When we think of denial of service (DoS) attacks we tend to think of the massive, distributed denial of service (DDoS) attacks run by botmasters to target big corporations, networks, and high-profile E-commerce websites.
Wi-Fi-enabled 802.11 security cameras come with a noticeable vulnerability. A single attacker can disable our Wi-Fi camera network with a de-authentication packet, creating a non-persistent denial of service attack and taking our cameras offline.
This vulnerability exists because the packet headers are unencrypted and contain the address of the access point and the Wi-Fi cameras. As part of the Wi-Fi protocol, an access point can send a de-authentication frame that tells clients that they are no longer allowed to connect to the network. These de-authentications are sent for a variety of reasons, including resource exhaustion, authentication failure, or network failure.
A targeted DoS attack at your Wi-Fi camera network continuously sends de-authentication packets to the cameras at which point they disconnect from the network. The attack continues as the cameras try to unsuccessfully re-authenticate with the access point. The result is a successful DoS attack on your Wi-Fi camera network.
This is a non-persistent attack because once the attack stops, the clients can reconnect to the access point. Unfortunately, unless both the access point and client support the secure 802.11w or WPA 3 standards, there is no defense for this DOS attack on your wireless camera network.
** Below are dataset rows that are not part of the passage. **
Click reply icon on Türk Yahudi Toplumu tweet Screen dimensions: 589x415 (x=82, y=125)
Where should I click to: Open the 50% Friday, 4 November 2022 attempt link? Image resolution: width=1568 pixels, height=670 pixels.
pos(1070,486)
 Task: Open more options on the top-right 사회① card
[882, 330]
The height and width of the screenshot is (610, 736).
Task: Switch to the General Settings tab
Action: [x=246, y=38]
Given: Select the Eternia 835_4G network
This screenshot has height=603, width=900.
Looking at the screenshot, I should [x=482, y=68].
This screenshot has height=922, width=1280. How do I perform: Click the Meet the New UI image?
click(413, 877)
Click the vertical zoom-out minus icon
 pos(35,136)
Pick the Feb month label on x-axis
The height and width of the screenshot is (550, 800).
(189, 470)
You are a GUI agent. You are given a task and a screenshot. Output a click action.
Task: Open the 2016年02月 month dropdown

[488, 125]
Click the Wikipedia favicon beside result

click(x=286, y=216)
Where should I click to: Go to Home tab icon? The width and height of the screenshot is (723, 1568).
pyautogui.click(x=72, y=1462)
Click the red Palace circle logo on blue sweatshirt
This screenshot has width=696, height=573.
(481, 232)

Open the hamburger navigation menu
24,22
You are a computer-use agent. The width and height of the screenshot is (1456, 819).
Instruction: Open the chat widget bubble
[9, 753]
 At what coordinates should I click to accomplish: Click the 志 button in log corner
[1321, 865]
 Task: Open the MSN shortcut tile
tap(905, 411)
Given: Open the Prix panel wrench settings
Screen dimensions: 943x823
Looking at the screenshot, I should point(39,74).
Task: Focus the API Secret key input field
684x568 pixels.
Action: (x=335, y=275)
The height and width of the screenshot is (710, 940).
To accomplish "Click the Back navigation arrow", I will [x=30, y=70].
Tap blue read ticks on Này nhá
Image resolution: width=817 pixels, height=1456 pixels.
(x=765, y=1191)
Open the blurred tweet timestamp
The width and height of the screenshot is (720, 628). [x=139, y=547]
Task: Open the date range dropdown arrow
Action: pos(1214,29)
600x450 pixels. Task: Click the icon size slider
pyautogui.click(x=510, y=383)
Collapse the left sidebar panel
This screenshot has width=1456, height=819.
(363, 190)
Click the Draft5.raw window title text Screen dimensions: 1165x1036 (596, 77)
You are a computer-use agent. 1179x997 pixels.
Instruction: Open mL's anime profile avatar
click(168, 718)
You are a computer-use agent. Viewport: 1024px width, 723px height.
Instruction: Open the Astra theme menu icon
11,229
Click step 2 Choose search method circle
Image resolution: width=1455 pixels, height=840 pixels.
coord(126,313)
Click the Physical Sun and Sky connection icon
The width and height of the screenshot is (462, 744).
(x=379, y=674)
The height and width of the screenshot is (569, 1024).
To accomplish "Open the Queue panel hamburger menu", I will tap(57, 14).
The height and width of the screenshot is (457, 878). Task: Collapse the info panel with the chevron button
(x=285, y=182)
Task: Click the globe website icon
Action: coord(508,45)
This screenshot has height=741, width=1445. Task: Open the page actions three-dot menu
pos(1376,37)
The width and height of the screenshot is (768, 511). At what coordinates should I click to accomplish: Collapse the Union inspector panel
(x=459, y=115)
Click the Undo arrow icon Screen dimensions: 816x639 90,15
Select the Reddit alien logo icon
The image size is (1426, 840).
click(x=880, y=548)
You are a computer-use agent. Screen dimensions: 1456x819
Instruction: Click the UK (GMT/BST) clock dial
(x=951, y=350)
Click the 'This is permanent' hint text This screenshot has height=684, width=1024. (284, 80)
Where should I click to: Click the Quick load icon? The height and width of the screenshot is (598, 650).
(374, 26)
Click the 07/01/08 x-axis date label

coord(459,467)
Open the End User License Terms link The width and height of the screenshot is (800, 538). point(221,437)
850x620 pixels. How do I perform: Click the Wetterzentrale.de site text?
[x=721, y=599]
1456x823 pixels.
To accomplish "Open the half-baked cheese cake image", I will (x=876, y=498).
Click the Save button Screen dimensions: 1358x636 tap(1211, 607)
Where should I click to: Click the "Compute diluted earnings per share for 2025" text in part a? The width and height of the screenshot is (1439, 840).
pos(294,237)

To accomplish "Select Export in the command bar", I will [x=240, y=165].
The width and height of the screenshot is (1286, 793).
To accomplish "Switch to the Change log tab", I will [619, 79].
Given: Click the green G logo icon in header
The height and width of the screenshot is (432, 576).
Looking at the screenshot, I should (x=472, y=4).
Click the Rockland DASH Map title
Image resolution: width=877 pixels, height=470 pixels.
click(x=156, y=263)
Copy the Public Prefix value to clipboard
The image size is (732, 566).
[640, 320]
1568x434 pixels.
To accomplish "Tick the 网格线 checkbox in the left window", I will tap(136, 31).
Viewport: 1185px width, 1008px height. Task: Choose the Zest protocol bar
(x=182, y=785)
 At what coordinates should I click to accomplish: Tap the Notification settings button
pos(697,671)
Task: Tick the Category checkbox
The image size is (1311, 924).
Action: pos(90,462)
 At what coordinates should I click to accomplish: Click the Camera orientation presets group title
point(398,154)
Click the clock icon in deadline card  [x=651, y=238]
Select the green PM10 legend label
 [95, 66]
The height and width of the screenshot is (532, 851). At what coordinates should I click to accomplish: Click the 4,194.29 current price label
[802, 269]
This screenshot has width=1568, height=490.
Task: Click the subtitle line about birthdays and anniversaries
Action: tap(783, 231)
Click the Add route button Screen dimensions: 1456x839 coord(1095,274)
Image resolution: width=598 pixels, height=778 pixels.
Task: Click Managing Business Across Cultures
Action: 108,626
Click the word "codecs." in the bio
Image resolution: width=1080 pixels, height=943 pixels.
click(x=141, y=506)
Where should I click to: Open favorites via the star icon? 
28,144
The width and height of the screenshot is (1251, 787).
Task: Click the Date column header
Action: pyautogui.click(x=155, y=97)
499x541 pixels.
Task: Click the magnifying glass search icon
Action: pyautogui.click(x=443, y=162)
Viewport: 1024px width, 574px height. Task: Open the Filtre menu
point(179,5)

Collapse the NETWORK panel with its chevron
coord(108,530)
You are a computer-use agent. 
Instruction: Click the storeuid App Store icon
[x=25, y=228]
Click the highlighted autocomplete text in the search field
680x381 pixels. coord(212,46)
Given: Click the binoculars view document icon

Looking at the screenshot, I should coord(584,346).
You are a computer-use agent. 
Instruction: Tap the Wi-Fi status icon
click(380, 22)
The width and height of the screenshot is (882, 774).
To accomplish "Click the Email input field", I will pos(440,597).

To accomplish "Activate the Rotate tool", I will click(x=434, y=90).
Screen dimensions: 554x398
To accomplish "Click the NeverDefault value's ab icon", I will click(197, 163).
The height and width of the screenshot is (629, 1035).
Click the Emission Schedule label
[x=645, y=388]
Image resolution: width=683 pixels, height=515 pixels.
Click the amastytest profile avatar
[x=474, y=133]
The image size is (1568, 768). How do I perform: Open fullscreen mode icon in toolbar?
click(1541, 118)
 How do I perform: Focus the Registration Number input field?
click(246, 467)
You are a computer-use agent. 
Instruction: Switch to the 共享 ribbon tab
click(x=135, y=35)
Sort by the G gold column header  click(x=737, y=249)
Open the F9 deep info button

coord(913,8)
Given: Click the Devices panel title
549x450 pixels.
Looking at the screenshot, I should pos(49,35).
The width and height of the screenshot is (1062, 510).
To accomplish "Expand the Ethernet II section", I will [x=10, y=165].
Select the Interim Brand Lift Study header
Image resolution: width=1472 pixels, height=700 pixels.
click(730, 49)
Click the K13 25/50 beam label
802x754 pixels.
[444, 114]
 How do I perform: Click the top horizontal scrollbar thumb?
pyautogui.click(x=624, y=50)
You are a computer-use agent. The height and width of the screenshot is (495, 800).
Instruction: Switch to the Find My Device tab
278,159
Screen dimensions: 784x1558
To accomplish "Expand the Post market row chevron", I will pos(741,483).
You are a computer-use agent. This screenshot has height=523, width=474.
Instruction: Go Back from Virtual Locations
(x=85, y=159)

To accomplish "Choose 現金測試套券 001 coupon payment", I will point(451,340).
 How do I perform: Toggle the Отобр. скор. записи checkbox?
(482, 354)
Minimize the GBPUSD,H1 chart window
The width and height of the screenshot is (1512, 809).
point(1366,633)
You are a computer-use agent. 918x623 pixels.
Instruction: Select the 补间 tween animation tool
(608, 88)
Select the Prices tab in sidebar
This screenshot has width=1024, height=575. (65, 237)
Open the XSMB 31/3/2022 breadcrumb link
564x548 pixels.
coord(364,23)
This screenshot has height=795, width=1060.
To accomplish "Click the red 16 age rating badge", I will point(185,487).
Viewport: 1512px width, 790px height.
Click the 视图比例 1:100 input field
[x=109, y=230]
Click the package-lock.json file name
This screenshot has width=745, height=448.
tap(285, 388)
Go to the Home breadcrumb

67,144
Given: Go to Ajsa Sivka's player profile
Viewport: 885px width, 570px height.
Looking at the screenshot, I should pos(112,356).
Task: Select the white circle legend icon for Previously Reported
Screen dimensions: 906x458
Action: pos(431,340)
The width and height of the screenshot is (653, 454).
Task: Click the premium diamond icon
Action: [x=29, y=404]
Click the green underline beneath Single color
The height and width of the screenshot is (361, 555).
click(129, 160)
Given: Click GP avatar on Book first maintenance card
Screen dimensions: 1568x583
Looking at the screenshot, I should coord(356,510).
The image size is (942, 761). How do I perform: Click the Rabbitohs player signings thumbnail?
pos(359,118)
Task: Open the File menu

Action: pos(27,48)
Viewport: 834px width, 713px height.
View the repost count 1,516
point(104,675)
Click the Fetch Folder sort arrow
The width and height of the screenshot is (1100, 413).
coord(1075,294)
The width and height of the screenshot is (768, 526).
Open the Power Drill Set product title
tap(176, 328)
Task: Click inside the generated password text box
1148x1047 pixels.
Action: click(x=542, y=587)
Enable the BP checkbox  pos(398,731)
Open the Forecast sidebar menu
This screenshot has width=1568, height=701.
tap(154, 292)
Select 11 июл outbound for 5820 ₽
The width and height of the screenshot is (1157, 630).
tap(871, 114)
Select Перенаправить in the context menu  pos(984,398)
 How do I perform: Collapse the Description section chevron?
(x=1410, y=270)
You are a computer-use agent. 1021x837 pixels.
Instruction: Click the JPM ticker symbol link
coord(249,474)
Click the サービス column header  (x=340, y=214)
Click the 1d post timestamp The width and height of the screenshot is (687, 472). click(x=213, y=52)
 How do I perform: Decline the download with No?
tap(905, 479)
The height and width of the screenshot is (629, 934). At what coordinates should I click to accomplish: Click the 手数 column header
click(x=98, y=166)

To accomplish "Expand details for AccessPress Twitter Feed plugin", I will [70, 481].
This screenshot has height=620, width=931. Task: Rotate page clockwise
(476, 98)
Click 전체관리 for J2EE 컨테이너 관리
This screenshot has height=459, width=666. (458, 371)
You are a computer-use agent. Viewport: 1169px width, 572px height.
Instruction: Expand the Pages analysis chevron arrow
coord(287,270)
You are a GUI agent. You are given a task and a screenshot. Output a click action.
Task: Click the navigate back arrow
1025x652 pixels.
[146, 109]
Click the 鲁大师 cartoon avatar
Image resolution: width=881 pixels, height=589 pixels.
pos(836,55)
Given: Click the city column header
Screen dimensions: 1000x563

There are three steps to a Wi-Fi de-authentication exploit: Scan, Select, and Attack. This example will walk us through the steps. We will use the following tools available in our home lab network:
Kali Linux — Kali comes preconfigured with all the tools we need for this demonstration
Alpha Networks AWUS036ACH — A Wi-Fi adapter that supports Monitor mode and packet injection. You will need a wireless network adapter that allows for packet injection and monitor mode since you’ll need to be able to scan the area to locate the device you wish to disconnect. You’ll also need to send packets that pretend to be from the access point to which the device is connected.
Wi-Fi Cameras — Our home lab uses Netgear Arlo Wi-Fi cameras that connect directly to a 2.4 GHz network. Any camera system that uses the 2.4 GHz network is vulnerable to this attack.
Our Arlo camera network is online, all cameras are enabled and transmit a video feed.
Select your network card with the iwconfig command.
Kill any processes that might interfere with the aircrack-ng suite. You can do this with the airmon-ng check kill command.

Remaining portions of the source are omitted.